Black Lips – Satan’s Graffiti Or God’s Art ?

Actifs depuis 1999, Black Lips n’ont jamais l’intention de lâcher l’affaire. Depuis leur premier album paru en 2003, le groupe d’Atlanta monte, monte et monte jusqu’à atteindre l’ascension. Trois ans après leur dernier opus Underneath The Rainbow, la bande de joyeux lurons décide d’en remettre une couche avec Satan’s Graffiti or God’s Art ? avec un tout nouveau line-up comprenant Saul Adamczewski, ex-guitariste de Fat White Family et Zumi Rosow au saxophone.

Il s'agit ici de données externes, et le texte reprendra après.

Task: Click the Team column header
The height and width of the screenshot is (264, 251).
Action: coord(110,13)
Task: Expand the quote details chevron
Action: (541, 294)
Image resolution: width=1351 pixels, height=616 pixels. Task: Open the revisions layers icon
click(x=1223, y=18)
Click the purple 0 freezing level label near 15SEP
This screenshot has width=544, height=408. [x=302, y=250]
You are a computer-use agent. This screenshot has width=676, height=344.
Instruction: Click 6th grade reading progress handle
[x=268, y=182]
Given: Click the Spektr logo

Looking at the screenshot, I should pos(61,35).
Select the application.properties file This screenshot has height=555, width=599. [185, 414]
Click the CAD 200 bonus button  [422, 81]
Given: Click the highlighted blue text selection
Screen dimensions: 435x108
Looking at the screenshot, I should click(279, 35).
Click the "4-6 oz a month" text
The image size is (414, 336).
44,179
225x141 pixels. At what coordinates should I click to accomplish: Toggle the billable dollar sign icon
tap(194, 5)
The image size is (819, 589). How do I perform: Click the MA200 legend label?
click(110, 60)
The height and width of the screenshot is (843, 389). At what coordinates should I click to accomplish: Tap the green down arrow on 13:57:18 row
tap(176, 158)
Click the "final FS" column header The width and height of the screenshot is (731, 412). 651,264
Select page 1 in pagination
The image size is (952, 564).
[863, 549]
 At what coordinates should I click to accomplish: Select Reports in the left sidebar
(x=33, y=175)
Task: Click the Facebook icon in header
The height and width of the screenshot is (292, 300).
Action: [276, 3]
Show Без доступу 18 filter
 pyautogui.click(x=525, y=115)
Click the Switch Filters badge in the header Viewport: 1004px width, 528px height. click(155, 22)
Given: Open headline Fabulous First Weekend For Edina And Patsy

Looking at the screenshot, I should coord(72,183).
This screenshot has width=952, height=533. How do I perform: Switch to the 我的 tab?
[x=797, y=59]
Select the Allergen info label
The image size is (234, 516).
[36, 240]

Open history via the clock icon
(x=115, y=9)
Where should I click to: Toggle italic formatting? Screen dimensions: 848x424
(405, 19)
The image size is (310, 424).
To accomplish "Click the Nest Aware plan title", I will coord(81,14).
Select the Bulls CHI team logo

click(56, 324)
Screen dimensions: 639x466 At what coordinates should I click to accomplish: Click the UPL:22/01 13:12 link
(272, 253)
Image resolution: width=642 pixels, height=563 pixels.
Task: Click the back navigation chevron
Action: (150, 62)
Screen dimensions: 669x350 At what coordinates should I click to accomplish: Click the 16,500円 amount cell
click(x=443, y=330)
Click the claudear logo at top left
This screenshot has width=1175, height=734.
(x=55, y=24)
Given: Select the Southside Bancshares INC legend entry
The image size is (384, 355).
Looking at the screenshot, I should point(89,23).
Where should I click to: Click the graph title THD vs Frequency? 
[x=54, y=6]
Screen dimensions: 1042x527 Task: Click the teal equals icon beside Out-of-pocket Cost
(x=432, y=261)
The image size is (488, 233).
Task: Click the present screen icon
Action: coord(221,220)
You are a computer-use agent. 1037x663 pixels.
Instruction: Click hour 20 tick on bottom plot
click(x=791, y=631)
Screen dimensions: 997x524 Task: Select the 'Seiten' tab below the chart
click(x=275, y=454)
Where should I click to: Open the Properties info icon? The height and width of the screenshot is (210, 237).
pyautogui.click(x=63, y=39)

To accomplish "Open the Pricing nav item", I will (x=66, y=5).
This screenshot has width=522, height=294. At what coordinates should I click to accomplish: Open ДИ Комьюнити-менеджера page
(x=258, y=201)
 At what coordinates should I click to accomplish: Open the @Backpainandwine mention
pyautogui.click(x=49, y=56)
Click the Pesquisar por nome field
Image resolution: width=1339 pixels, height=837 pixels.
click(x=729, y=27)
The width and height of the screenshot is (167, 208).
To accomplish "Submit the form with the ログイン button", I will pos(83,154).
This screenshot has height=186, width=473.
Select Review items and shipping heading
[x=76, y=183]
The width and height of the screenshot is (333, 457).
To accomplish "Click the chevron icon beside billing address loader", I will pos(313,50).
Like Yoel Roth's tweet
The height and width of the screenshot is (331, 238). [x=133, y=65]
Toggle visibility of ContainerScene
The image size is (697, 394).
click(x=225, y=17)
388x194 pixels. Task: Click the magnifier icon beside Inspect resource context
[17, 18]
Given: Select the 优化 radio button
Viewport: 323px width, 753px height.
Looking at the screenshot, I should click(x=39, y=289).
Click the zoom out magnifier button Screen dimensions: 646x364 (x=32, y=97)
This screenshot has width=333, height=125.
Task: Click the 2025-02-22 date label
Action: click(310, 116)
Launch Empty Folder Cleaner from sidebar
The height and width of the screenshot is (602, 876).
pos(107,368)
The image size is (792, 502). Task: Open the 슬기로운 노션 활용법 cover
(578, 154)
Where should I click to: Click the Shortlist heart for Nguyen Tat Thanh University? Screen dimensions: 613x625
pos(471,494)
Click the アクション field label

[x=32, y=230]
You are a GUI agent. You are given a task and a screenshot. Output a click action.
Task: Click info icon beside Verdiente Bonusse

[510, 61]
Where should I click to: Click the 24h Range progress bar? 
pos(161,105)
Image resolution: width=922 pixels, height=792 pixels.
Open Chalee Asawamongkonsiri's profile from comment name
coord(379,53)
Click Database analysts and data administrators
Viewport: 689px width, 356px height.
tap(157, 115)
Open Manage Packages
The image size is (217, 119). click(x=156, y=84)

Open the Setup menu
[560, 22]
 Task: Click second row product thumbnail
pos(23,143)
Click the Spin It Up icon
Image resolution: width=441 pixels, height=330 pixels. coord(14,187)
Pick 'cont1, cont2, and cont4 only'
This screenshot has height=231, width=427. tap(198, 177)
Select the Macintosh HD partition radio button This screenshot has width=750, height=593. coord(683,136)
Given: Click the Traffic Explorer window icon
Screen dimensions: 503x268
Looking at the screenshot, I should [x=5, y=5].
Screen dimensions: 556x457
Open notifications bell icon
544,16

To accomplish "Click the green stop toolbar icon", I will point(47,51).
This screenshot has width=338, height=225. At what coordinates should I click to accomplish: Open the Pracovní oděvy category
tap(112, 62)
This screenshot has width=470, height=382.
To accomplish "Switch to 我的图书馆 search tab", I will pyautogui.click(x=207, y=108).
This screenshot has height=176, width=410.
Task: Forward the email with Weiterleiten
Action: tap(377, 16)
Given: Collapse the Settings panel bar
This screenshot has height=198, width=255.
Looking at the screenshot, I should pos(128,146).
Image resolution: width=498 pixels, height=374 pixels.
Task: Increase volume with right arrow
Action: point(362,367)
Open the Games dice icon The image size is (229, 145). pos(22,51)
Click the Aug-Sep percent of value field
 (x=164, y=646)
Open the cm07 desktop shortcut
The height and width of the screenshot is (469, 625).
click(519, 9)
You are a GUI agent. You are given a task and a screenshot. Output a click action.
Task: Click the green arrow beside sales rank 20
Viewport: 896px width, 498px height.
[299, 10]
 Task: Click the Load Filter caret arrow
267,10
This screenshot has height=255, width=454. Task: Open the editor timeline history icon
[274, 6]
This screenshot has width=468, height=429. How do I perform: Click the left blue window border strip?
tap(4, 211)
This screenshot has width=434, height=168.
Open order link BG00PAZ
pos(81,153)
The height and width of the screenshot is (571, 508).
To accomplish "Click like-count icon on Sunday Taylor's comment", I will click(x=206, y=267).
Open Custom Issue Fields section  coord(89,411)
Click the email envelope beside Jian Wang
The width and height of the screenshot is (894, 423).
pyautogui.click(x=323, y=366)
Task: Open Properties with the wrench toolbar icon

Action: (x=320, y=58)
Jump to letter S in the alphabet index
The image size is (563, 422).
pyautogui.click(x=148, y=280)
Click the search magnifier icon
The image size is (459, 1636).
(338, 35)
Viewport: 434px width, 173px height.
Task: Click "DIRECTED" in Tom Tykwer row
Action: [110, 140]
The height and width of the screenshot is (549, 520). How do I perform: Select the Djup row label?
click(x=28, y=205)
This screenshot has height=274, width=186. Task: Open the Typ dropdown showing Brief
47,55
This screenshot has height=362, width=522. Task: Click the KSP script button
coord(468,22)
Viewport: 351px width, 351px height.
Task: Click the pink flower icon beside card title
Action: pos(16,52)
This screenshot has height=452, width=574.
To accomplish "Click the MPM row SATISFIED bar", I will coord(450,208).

Composé de 18 titres, ce huitième album représente tout le savoir-faire du groupe d’Atlanta: à savoir faire du garage-punk de qualité. Après une introduction bien calme « Overture: Sunday Mourning », la tempête est annoncée avec des brûlots 100 % Black Lips comme « Occidental Front » comprenant la participation de Yoko Ono, « Can’t Hold On » et « Crystal Night » toujours aussi fédérateurs. La présence de Sean Lennon à la production n’est sans doute pas étrangère car cet opus permet de refléter au mieux l’esprit « flower punk » surtout sur les morceaux plus étoffés comme « The Last Cul de Sac », « Squatting In Heaven » et l’excellent « We Know » qui a de quoi faire pâlir de jalousie le roster de Howlin Banana Records.

Entrecoupé d’interludes bluesy « Got Me All Alone », « Bongos Baby » et « E’lektric Spider Webz », on y trouve pas de réel surprise sur ce nouveau disque. En fait, on a parfois l’impression que Black Lips se repose un peu trop sur ses lauriers avec toutes leurs qualités. Ceci dit, on était en attente de surprise malgré l’énergie communicative qui se propage à travers des titres comme le surf-pop psychédélique « Lucid Nightmare » et « It Won’t Be Long » ou des pièces plus mélancoliques comme « In My Mind There’s A Dream » et « Come Ride With Me ».

Pour faire simple, Satan’s Graffiti or God’s Art ? fonctionne comme un verre à moitié plein. Black Lips nous offre un condensé de tubes rock’n’roll à la clé mais qui mériterait cependant plus de surprise et plus d’audace. Cela fonctionne un peu comme une montagne qui accouche d’une souris, même si leur style mélodieux et rugueux leur va à merveille.